§ **EXERCISE GOAL**: The listing below holds a line with "Canvas (397, 17)" and a later line with "I Accept (538, 1306)". Write out those two lines and every line between them, exactly, and nothing else.

§ **MATERIAL TO PROCESS**:
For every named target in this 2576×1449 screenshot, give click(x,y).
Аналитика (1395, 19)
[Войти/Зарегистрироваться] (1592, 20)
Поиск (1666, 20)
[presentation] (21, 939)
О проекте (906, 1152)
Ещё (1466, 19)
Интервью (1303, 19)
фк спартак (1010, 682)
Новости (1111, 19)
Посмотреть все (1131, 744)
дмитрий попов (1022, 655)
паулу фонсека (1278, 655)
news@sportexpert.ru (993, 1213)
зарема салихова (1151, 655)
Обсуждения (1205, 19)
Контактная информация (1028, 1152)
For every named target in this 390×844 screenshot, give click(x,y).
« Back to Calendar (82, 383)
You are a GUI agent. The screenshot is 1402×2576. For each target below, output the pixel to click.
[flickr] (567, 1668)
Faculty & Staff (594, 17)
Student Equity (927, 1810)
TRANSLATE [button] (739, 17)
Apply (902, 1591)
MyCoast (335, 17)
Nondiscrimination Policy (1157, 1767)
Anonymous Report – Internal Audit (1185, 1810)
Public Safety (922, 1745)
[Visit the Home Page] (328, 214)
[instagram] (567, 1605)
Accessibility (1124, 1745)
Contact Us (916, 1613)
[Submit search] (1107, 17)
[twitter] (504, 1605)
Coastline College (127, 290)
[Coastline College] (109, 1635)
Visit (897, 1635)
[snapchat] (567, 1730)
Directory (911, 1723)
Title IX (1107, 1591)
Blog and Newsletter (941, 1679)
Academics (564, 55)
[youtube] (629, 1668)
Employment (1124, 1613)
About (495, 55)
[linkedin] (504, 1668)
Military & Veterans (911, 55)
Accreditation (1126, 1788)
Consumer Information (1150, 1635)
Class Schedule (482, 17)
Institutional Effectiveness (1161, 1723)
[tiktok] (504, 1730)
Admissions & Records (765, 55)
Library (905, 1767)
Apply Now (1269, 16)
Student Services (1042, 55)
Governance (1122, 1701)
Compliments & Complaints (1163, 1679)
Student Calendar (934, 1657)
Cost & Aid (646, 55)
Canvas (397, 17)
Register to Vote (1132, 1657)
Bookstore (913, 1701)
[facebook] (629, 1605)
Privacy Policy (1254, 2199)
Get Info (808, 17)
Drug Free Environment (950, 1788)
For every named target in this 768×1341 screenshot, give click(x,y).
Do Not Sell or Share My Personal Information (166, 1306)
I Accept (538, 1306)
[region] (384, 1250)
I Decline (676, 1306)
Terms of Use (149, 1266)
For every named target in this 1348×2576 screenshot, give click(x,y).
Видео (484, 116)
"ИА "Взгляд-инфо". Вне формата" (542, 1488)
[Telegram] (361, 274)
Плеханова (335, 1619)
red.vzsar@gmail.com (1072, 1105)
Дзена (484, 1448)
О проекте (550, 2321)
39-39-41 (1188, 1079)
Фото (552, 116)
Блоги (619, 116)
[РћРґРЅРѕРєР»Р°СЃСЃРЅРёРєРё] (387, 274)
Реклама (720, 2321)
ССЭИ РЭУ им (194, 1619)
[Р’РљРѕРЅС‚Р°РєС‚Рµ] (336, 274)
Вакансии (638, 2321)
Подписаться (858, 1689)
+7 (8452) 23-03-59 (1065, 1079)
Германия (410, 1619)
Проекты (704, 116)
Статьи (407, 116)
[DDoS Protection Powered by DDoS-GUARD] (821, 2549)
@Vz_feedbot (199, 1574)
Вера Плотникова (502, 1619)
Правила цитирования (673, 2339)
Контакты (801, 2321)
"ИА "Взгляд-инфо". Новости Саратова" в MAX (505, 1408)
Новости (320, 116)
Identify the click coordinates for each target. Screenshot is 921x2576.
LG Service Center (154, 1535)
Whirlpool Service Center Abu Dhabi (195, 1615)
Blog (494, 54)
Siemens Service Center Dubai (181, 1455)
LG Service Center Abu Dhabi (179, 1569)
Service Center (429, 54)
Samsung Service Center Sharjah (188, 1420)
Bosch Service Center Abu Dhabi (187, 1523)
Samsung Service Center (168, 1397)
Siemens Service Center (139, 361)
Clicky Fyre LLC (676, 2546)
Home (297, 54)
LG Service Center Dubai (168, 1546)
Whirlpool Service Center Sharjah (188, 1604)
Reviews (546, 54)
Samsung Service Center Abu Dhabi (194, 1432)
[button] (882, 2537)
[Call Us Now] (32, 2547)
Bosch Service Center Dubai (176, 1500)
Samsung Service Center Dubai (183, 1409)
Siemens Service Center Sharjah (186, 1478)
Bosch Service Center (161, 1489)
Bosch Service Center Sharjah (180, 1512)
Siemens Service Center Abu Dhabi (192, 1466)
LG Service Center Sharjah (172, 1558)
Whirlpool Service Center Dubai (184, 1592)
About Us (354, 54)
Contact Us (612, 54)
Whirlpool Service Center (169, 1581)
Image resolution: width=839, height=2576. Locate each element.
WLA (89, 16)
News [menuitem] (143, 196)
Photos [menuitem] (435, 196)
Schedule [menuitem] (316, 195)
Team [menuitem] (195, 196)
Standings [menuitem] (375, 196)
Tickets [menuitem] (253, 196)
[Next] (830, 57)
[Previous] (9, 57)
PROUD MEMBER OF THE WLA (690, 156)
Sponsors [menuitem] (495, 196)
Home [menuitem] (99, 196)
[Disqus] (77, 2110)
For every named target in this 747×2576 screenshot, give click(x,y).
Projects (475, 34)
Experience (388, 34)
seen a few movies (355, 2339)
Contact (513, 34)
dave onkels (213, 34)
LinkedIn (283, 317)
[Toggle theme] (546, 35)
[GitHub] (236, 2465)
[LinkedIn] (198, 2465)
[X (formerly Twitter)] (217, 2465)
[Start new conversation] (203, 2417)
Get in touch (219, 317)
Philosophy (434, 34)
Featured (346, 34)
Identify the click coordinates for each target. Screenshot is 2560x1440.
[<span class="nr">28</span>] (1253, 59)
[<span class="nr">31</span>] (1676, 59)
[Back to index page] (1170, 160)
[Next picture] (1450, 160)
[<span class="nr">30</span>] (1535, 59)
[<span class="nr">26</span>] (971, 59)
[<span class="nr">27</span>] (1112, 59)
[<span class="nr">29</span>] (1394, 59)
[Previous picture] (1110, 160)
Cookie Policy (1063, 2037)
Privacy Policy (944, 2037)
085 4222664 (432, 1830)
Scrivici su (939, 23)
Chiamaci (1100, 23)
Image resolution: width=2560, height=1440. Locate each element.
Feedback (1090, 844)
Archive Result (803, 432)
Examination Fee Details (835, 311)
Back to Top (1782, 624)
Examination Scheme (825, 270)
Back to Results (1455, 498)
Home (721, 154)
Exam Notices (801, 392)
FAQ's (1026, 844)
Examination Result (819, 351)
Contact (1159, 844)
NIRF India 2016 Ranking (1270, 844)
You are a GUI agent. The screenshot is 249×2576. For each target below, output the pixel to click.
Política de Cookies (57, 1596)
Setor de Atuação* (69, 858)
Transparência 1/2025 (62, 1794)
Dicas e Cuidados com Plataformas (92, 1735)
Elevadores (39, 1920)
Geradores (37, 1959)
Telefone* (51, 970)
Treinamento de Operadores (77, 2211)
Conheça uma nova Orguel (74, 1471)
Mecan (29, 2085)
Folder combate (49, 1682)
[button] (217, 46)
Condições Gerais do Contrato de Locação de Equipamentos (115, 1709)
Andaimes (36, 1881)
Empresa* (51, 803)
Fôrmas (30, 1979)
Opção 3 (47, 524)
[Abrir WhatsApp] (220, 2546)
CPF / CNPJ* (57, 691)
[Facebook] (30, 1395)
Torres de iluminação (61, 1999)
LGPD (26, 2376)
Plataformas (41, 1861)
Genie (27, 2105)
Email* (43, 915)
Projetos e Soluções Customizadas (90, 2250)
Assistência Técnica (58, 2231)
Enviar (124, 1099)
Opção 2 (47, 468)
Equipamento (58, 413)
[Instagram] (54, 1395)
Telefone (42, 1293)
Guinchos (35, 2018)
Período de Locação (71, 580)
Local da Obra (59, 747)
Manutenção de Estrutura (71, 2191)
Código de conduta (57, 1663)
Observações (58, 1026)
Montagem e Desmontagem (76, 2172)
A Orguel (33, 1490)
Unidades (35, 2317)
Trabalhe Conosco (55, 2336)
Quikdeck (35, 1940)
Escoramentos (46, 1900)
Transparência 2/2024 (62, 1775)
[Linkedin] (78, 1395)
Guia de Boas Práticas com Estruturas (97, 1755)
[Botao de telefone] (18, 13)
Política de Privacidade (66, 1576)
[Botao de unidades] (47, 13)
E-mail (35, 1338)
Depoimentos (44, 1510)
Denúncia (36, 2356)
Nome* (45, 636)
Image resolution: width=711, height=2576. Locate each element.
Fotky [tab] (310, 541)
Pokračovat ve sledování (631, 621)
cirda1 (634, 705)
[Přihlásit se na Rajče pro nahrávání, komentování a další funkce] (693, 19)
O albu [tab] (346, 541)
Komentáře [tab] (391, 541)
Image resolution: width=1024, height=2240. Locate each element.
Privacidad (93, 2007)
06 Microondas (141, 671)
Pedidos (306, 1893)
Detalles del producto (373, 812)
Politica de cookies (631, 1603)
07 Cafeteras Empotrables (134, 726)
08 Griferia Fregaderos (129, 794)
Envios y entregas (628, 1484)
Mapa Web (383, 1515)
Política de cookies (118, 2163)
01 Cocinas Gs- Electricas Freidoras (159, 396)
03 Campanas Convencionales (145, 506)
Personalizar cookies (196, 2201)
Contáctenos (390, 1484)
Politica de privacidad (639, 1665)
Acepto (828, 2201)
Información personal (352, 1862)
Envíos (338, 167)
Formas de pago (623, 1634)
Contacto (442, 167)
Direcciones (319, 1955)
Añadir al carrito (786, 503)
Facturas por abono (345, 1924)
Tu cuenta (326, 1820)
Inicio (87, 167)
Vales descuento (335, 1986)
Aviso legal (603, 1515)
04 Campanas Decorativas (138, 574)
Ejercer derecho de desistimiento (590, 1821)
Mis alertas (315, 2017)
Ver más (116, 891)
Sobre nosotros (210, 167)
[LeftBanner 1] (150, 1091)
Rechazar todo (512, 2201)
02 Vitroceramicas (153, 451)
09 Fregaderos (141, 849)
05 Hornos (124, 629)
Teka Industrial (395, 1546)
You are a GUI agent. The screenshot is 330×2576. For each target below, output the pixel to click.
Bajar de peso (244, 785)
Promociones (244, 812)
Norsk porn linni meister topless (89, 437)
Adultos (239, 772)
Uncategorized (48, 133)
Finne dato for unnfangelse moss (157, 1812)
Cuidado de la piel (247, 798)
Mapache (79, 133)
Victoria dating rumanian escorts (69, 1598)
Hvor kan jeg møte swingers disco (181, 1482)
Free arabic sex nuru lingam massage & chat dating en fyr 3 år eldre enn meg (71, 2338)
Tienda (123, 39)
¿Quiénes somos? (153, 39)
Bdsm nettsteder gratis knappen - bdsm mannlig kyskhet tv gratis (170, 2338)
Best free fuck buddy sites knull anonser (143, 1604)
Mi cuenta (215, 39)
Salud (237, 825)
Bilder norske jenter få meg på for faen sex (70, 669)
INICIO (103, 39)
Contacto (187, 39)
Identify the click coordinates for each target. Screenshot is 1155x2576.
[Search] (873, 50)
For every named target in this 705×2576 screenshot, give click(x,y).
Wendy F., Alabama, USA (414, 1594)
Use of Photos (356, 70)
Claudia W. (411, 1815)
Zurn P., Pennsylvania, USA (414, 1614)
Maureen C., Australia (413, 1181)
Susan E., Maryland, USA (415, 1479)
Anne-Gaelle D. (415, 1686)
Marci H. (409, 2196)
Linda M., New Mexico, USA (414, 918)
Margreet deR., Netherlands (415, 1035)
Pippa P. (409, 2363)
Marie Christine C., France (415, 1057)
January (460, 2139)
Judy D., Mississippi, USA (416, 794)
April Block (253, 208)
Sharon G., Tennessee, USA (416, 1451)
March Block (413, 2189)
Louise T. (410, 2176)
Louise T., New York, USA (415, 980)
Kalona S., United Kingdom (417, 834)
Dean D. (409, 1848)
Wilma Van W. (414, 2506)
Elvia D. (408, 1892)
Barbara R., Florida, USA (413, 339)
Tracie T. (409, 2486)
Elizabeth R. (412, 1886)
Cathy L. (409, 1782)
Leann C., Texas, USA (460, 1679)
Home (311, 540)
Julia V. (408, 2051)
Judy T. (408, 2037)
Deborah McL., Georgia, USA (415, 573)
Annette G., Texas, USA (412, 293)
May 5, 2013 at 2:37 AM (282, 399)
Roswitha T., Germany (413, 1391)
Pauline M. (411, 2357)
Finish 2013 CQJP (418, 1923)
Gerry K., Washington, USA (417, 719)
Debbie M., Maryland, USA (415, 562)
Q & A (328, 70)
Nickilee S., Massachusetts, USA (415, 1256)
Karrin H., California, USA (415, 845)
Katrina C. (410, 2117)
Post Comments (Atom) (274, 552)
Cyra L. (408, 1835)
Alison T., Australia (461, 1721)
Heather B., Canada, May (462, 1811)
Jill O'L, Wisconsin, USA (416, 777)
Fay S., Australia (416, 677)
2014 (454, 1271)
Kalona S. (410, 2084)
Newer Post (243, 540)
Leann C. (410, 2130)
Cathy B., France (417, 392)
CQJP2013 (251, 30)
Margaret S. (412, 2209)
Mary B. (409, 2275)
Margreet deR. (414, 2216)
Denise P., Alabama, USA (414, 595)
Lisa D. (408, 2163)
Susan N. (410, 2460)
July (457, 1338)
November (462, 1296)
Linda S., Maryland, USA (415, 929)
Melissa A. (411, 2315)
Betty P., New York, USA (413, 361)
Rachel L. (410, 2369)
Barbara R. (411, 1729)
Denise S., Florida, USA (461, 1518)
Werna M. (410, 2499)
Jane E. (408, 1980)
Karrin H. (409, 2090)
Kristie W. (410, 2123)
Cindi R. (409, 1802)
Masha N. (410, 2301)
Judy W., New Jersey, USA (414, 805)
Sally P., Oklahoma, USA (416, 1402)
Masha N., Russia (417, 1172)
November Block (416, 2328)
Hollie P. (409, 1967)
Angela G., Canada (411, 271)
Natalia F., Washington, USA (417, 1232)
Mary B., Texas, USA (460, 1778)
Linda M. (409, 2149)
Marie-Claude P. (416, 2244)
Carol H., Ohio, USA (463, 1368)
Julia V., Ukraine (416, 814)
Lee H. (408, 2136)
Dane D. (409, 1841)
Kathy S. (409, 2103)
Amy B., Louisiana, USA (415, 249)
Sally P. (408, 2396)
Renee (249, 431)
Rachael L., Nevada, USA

§ **EXERCISE RESPONSE**:
Canvas (397, 17)
Register to Vote (1132, 1657)
Bookstore (913, 1701)
[facebook] (629, 1605)
Privacy Policy (1254, 2199)
Get Info (808, 17)
Drug Free Environment (950, 1788)
For every named target in this 768×1341 screenshot, give click(x,y).
Do Not Sell or Share My Personal Information (166, 1306)
I Accept (538, 1306)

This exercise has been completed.